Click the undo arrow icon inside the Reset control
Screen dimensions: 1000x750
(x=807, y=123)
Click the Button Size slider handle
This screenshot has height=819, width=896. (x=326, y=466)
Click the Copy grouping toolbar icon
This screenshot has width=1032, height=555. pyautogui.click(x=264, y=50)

------

[Activity] Set down the listing above exactly, line for line.

[Reply to the task]
Click the undo arrow icon inside the Reset control
Screen dimensions: 1000x750
(x=807, y=123)
Click the Button Size slider handle
This screenshot has height=819, width=896. (x=326, y=466)
Click the Copy grouping toolbar icon
This screenshot has width=1032, height=555. pyautogui.click(x=264, y=50)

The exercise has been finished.